De estas 156 reclamaciones, 54 ya son sanciones firmes, siempre según Sanidad. En concreto les han caído multas a 11 establecimientos mixtos, es decir, hornos y cafeterías, a 37 bares y restaurantes y a 6 comercios.

Las sanciones han oscilado entre los 30 y los 600 euros para las 30 que han sido de carácter leve, y entre los 601 y los 10.000 euros para las 24 que han sido de carácter grave.

Desde la Asociación Valenciana de Consumidores, su presidente, Fernando Móner, valora positivamente la ley antitabaco: «Mucha gente ha dejado de fumar y los restaurantes se han concienciado más. Las multas que han puesto son muy pocas, y eso es bueno».

Entrevistados en Ruzafa

Irene Romaní Romero. Auxiliar administrativa, 54 años, fuma.
«Me parece fatal la nueva ley porque no me gustan las prohibiciones de ningún tipo. Cada uno tiene que ser
responsable de sus actos y sus ideas, pero nunca se debe perder la educación».

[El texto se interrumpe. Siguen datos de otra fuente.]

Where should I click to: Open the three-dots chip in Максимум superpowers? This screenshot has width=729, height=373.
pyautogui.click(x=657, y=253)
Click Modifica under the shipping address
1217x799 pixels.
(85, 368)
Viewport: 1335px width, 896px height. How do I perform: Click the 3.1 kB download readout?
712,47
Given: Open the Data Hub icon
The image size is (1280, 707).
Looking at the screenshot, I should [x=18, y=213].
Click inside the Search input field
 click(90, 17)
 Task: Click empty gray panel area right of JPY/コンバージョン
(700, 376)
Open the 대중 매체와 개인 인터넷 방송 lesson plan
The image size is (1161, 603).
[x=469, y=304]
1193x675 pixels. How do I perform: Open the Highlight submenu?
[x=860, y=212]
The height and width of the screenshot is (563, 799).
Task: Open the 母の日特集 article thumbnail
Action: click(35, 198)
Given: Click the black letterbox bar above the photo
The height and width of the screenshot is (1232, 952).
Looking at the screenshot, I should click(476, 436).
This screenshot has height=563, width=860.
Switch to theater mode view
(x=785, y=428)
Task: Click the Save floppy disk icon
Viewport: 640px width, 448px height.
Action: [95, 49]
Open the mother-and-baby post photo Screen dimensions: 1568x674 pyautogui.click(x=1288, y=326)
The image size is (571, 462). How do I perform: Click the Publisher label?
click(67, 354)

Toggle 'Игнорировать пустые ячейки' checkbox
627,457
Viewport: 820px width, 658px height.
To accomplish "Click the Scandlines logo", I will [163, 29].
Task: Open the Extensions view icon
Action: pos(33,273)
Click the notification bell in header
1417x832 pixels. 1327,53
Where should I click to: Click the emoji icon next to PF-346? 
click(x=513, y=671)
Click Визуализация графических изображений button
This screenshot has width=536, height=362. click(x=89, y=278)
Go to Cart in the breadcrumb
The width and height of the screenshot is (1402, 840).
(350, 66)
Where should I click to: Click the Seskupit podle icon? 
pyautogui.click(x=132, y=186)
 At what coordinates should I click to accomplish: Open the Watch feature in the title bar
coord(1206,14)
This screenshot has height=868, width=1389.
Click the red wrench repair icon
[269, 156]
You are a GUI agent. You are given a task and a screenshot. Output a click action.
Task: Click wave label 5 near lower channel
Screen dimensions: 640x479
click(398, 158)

José Luis Sánchez Navarrete. Guardia Civil. Tiene 28 años, es fumador.
«Mucha gente se salta la ley a la torera. Cuando vemos alguna irregularidad, avisamos al dueño, pero luego todo sigue igual. Las inspecciones deberían ser mucho más duras y más frecuentes».

Marta Turégano Cortinas. Estudiante, tiene 19 años, no fumadora.
«Estoy a favor de la ley antitabaco porque así se ha conseguido reducir bastante su consumo. Creo que cada vez se fumará menos y se podrán reducir enfermedades como el cáncer en el futuro».